ベンジャミンは他の人と違って、年を取るごとに若返る。見た目が同じ老人たちは日に日に年老いていくのに対して彼はどんどん元気に若返る。当たり前だが周りの人はどんどん死んでいく。
彼の働く船の船長が死ぬ間際に言う一言がある。それが象徴していると思う。
「はらわたが煮えくり返る。運命の女神を呪いたい。だが迎えが来たら行くしかない。」
そう、人は運命に定められて、みんな「死」に向かっていく。
本作はベンジャミンがどんどん若返っていくので、「死」というものが特別に描かれているように見えるが、実際は彼は80年しか生きておらず、私たちと同じように寿命は同じなのである。不死身ではないのである。つまり彼が経験する周りの「死」の数は我々と基本的には同じはずである。(老人施設に住んでいるので、実際には多いが。。。)

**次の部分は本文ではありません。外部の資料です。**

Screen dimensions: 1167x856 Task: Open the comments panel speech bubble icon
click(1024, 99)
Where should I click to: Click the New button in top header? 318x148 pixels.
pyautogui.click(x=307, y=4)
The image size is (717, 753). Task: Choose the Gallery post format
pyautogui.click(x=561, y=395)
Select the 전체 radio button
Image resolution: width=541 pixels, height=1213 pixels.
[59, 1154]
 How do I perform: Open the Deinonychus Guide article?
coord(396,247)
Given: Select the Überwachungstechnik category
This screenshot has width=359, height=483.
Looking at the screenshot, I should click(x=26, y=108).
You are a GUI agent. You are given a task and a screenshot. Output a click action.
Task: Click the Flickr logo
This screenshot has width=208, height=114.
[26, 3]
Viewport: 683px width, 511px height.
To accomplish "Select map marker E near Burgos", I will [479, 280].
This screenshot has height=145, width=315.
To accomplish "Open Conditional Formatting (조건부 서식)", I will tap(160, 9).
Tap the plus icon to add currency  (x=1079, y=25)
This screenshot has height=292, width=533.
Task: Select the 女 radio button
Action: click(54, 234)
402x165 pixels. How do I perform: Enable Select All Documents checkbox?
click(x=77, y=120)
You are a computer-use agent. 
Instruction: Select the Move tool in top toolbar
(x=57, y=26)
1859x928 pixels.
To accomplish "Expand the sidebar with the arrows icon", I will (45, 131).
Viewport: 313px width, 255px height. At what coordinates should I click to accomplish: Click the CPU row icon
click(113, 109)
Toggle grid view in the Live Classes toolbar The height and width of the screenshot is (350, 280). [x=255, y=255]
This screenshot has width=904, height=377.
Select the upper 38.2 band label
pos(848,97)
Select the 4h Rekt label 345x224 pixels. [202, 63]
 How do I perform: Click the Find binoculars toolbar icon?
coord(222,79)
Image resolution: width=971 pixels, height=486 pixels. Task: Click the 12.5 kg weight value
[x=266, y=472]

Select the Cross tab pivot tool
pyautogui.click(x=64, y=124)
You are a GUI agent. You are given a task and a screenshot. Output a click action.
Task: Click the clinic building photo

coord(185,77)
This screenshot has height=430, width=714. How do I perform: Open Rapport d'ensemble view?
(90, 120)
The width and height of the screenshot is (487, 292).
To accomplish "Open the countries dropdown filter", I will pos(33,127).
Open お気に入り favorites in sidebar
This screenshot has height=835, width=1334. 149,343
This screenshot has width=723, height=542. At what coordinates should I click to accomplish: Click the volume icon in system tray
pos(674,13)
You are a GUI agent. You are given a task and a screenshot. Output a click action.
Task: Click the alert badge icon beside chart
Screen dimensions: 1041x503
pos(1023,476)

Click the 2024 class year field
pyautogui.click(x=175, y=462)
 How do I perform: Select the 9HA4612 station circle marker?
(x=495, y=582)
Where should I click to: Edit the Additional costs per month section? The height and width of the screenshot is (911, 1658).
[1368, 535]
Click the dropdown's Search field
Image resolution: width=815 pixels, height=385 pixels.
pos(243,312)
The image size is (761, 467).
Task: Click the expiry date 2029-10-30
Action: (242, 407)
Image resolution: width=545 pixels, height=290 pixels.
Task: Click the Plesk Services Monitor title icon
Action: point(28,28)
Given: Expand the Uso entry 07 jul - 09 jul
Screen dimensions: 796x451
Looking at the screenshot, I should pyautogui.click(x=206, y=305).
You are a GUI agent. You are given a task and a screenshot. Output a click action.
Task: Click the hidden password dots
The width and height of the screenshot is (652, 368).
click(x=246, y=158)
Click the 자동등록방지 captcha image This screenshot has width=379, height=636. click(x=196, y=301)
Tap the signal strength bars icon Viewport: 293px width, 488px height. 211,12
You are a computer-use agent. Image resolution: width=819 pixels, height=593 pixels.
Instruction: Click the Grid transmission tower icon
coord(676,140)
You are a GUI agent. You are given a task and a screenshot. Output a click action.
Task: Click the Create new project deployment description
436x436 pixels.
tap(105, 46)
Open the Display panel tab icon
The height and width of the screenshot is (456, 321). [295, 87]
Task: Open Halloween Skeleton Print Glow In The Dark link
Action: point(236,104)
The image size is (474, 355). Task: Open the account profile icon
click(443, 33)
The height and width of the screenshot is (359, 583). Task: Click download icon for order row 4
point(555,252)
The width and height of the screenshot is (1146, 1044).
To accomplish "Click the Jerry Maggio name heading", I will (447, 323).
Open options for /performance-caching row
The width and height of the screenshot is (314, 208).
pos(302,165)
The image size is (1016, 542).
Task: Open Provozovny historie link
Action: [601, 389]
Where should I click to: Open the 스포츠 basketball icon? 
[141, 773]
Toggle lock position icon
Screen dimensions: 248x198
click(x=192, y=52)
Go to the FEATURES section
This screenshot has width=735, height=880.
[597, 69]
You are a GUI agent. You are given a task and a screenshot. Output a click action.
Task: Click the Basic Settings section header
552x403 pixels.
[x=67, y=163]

「死」とは身近な存在であり、誰にでも隣り合わせのものであり、自分から悔いのないよう行動すべきなのだ。ベンジャミンがロシアで出会うホテルでの恋仲の女性。彼女が言うのだ。「 後悔だらけよ。過ちを正せたらいいのに。私は待ってばかり。この状況を変えるためにやり遂げたい。時間のムダだった過ぎた時間は戻らない」と。妙に印象にに残っている。

もう一つのテーマが「愛」ですね。
彼とデイジーの恋、いや愛はとても美しかった。
これはもうただの感想なのですが、大好きな、愛している人と一緒の時間を過ごせないというのはどれだけ切ない、悲しいことなのか。
それでも、彼女、娘のことを想い旅立つベンジャミンの心境を思うと涙なしには見れません。
子供の姿になって認知症になった彼を面倒見るデイジー。彼女が子供の姿の彼にもそっとキスしている姿をみると「永遠の愛はあるよ。」とそっと心で悟りました。

最後、ベンジャミンが死ぬときに
走馬灯のように、かつて出会ったいろんな人が出てきます。
しかし、名前が出てこずダンサーとか母親とか職業で出てくるわけです。
ここであえて名前が出てこないのは、みんなの物語だよと問いかけているんだと勝手に思いました。
自分の母親、恋人、いろんな人との大切な時間をしっかり過ごしてくださいと。